0124・シクラメン/いとが、くびにからむのです。




「好奇心は猫を殺す、という諺があるわ」
 いい山城、お聞きなさい、という例のあの言葉を今回もきっちりと前に置いて、扶桑はゆっくりと語りはじめた。
 かしましいのがやたらと多い鎮守府の中で、扶桑の話し方はなかば退屈と揶揄されるほどには物静かであり、山城にとってはそれがとても心地よいのだが、ものには必ず限度という物が存在する。端的にいって、こうまで一言一言かみしめるように語られると、単語の端々に威圧を感じてしまうのだ。だから、いい山城お聞きなさい、という定型文から始まる扶桑のお言葉を聞くときに、山城は特にそう言いつけられたわけでなくとも、つい縮こまった正座の姿勢を取ってしまうのだった。両手はぴしっと揃えて腿のあいだに、背筋はぴんと伸ばしても、目線は上げずに。
 それにしてもことわざとは、またぞろ鎮守府の誰一人として追随をゆるさない(なぜだか日向あたりが生意気にも喰らいついていっているようだが、それでも桁が違う)膨大なる読書量から蓄えられた知識の一端だろうか―と思っていたら、直後に金剛さんから聞いたのだけれどね、と付け加えられたのでどうやら違ったらしい。英国のことわざだそうだ。
 かしましさでいえば艦型随一を誇る金剛型の、しかもいっとう煩そうなのとでも、姉はきちんと会話を成立させている。どころかそこから知識を得さえする。姉のことは心から尊敬しているが、それでも自分が姉のように在りたいと一念発起し努力することがなかなかできずにいるのは、こんなふうに絶対に真似できそうにない部分が多々あるからなのだろう。
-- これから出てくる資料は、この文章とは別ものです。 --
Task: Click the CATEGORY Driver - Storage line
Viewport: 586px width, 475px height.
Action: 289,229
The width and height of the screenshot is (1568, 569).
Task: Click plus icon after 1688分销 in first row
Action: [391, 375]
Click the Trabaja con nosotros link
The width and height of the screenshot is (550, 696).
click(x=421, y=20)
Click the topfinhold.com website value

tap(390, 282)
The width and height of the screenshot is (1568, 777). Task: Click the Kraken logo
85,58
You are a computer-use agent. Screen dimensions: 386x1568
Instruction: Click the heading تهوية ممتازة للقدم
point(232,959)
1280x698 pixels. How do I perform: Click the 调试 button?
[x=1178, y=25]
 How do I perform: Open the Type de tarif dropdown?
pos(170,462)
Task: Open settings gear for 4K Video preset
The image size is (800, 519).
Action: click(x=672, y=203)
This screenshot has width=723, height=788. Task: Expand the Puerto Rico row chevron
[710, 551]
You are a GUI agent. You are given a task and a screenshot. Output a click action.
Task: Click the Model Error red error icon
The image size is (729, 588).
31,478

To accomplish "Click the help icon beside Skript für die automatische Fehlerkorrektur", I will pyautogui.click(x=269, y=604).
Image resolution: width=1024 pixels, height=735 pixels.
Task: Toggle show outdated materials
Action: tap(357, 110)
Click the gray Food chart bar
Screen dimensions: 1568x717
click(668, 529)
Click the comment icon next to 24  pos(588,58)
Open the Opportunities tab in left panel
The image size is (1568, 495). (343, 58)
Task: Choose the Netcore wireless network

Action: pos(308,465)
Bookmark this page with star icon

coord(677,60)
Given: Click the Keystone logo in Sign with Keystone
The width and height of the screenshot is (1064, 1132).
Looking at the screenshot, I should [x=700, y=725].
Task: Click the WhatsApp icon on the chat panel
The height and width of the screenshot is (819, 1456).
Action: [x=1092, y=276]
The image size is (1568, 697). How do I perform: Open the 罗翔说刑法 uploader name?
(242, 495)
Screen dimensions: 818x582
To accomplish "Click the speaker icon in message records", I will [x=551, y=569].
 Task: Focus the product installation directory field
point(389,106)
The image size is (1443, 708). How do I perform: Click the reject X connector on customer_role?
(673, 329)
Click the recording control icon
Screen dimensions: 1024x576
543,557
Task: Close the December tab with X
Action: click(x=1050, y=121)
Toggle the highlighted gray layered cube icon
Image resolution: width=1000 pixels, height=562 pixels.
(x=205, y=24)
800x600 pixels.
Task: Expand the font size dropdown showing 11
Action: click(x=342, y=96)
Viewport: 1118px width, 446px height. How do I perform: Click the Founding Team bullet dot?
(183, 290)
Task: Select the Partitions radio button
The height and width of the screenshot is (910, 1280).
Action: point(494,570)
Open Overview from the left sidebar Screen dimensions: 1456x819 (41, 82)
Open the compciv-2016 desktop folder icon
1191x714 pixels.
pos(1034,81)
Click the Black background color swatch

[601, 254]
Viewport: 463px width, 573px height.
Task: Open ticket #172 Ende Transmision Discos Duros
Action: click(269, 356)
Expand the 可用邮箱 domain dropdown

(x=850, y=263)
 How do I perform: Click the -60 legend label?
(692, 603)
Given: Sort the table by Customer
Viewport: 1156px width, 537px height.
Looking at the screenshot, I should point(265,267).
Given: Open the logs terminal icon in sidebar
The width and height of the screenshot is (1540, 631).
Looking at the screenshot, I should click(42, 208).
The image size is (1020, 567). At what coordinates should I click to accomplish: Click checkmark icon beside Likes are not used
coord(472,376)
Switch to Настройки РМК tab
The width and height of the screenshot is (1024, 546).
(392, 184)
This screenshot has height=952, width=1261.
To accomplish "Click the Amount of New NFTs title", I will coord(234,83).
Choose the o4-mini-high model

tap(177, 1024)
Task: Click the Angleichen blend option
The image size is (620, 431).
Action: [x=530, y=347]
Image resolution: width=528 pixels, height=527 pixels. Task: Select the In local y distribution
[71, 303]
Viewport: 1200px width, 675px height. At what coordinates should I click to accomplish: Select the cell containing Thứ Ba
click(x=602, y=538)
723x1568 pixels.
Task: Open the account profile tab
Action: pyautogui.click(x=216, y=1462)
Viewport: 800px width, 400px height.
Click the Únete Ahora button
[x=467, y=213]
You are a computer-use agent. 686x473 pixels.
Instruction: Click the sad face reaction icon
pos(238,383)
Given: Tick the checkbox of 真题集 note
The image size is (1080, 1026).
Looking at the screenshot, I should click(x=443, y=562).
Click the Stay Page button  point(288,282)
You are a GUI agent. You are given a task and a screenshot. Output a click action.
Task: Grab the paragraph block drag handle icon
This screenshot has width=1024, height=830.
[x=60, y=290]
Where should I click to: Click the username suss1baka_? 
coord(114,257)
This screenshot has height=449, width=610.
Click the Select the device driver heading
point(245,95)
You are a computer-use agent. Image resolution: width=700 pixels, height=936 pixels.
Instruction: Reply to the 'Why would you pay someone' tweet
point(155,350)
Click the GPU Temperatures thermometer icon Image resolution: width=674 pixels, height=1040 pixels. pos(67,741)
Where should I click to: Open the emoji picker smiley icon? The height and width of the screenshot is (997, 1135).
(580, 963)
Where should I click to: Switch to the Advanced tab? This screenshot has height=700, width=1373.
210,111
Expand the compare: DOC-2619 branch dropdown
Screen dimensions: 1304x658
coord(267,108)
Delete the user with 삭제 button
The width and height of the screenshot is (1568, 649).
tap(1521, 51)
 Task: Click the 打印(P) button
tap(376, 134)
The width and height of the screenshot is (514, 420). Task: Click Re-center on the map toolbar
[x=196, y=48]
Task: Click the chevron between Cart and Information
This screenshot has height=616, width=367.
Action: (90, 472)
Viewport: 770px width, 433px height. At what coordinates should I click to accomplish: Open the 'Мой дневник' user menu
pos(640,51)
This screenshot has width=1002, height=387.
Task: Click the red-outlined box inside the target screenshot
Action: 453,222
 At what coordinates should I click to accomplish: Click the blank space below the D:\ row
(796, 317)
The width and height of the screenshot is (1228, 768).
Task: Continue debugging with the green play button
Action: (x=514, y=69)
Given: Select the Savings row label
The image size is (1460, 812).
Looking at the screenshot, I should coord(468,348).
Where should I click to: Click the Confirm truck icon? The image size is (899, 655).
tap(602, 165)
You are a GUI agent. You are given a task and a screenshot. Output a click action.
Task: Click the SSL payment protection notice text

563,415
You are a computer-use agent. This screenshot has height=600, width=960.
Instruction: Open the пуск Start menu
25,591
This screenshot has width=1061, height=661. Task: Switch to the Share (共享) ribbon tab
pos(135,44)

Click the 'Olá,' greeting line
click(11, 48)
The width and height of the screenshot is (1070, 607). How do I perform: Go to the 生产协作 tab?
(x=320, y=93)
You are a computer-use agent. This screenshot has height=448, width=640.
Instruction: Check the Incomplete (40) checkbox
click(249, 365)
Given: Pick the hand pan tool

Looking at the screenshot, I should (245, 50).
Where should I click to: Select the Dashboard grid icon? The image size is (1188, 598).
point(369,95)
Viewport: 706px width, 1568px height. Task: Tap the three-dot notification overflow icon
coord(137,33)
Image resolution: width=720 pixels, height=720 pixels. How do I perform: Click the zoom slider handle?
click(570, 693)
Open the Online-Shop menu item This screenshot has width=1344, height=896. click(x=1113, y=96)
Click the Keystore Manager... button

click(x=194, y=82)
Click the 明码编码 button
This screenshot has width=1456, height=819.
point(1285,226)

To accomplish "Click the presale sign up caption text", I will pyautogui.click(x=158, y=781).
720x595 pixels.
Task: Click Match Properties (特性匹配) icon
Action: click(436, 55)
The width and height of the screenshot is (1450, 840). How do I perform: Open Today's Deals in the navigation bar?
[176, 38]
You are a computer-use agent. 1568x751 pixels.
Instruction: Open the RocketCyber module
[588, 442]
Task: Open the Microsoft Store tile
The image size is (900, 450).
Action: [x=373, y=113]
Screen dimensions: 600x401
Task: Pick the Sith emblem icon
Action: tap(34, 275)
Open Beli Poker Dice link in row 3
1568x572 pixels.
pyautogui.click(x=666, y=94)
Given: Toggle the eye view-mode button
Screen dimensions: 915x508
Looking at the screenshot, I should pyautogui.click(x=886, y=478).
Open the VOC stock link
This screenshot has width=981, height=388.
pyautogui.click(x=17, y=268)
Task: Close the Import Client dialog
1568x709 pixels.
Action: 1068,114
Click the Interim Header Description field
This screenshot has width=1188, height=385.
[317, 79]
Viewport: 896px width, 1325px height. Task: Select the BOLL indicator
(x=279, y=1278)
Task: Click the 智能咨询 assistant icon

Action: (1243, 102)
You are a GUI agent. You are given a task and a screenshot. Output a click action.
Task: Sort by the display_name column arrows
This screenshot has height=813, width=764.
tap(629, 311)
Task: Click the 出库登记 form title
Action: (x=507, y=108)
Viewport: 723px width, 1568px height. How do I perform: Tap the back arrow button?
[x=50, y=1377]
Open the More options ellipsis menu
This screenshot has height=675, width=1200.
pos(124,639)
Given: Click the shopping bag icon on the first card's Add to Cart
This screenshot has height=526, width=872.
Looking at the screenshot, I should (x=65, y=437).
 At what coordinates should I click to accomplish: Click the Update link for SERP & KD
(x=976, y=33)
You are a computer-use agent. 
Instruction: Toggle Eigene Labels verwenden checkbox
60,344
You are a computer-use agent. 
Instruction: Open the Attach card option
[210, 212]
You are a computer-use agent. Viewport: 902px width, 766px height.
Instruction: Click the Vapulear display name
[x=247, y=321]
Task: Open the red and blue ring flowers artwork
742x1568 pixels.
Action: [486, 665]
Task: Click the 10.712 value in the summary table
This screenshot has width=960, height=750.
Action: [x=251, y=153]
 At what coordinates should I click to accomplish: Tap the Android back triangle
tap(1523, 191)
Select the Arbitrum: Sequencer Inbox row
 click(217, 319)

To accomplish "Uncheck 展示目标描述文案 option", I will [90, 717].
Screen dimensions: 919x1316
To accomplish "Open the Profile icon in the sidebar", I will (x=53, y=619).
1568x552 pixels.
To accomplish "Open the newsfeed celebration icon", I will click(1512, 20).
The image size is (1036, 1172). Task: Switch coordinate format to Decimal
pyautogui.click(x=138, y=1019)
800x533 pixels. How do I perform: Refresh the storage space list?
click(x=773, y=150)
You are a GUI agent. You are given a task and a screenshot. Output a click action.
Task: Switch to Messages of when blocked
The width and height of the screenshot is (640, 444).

 あなたはあなたなのだから扶桑にならなくともよいのではないか、と言ったのは、読書になかなか没頭できない自分を哂ってもくれなかった、そういうところもやっぱり生意気な日向だけれど。いや日向なぜあなたはさっきからそう出張ってくるの、私よりほんの少し活字耐性が高いからといって生意気な、もういいからあっちいってあっち、
「……山城、大丈夫? 聞いている?」
「へっ!? あっは、はい、聞いています!」
 個人的には妹と呼んでやるのもしゃくな妹について考えていたら心配されたので、今度みかけたらなにか嫌がらせでもしてやろうかと思う。そんな上の理不尽がまかりとおることこそ姉妹の証ともいえそうなのだが、それには気が付かなかったことにして。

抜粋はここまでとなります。